Солганский молчал. Он не знал, что ей ответить.

***

Во вторник после полудня заскрежетали замки, и в камеру вошли сразу несколько чекистов. Ещё ни услышав ни слова, заключённые как-то интуитивно поняли, что их ожидает. На мгновение повисла гнетущая тишина, а потом один из чекистов, держа перед собой список, стал громко называть фамилии.
Назвали уже пять несчастных, очередь дошла до буквы "М". Солганский напрягся. Ниночкину фамилию - Маркова - не назвали. Был назван Сергей Покровский, Игнат Степанов. Свою фамилию Ян тоже услышал.

Подбежавшая к нему Ниночка сильно стиснула его руку.
Чекист всё ещё называл фамилии по списку. Партия на этот раз действительно получалась большая.
- Ян, - быстро проговорила Ниночка, - наклонитесь ко мне... скорее, я боюсь не успеть.
Ян нагнулся к ней, и она вдруг обхватила его руками за шею и поцеловала в губы.
- Ниночка... - прошептал Солганский.
- Я... я люблю вас, Ян, - сбивчиво проговорила девушка, обнимая его, - Я люблю вас. Я никогда вас не забуду.

Солганский обнял её крепко-крепко и вспомнил тот день, когда почти два года назад он прощался с Лу-Лу, стоя на перроне в Вельске.
- Бедная моя девочка, - прошептал он.
По Ниночкиным щекам катились крупные слёзы.
- Нина, - он взял её за руку и посмотрел ей в глаза. - Вы помните то, что я Вам сказал? Вы выйдете отсюда. Обязательно выйдете и всё у вас ещё будет хорошо.
Ниночка всхлипывая, кивнула.

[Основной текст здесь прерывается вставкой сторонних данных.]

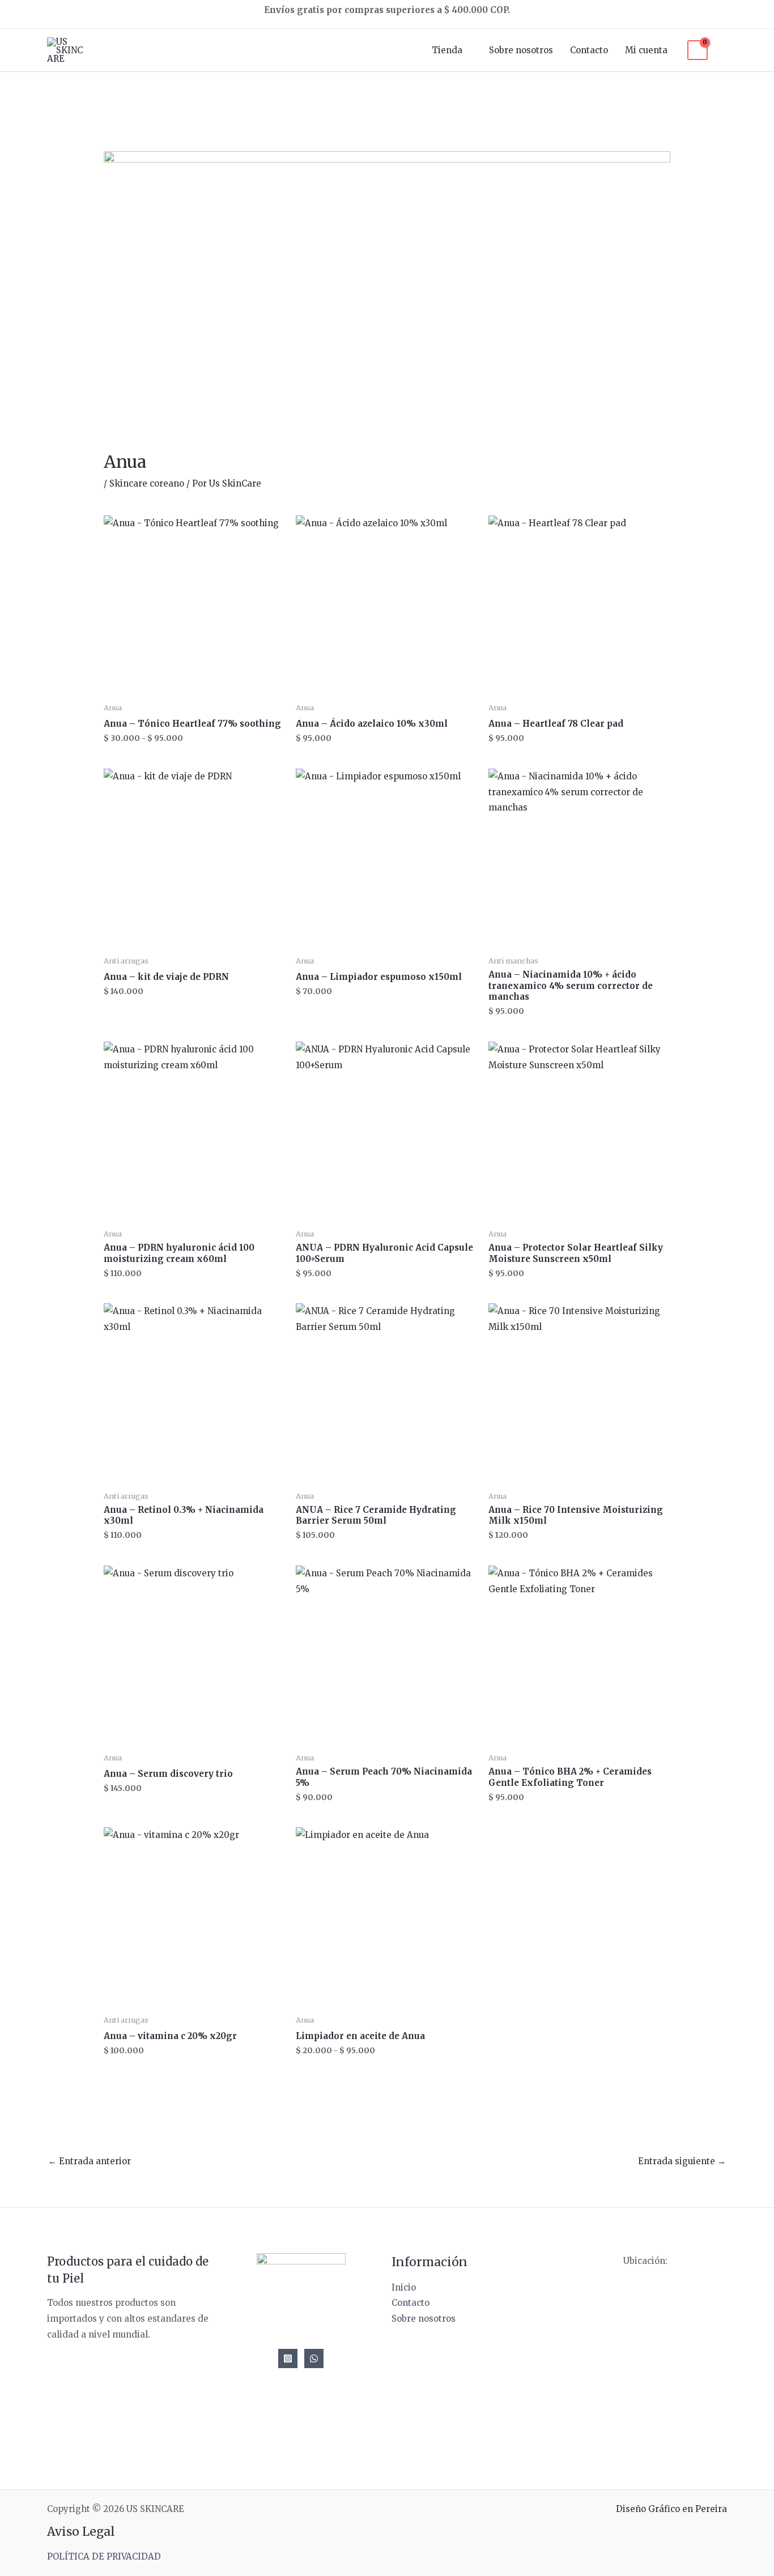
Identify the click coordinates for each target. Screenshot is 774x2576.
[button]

И опять обняла его.

- Эй вы, кончайте там миловаться! - грубо крикнул им один из охранников, подходя к ним. Ниночку оторвали от Солганского, а его толкнули в спину.
- Давай на выход!

В коридоре стояло уже довольно много людей, которых согнали сюда из соседних камер. Им связали руки, а затем погнали на выход, во двор. На улице у Солганского закружилась голова, впервые за последние три месяца сидения в душном помещении он оказался на свежем воздухе. Чувствовалась весна, небо было пасмурное, но с небольшими светлыми просветами. У ограды уже пробивалась небольшая зеленая травка. И Солганский вдруг почувствовал невыносимую тоску от вида этой начинавшейся новой жизни. И от осознания того, что совсем скоро ему и всем этим людям придётся умереть. В этом было что-то ненормальное, не правильное.
"Боже мой, как жить хочется, - подумал он. - И как хочется увидеть Люсю в последний раз. Хоть на минутку".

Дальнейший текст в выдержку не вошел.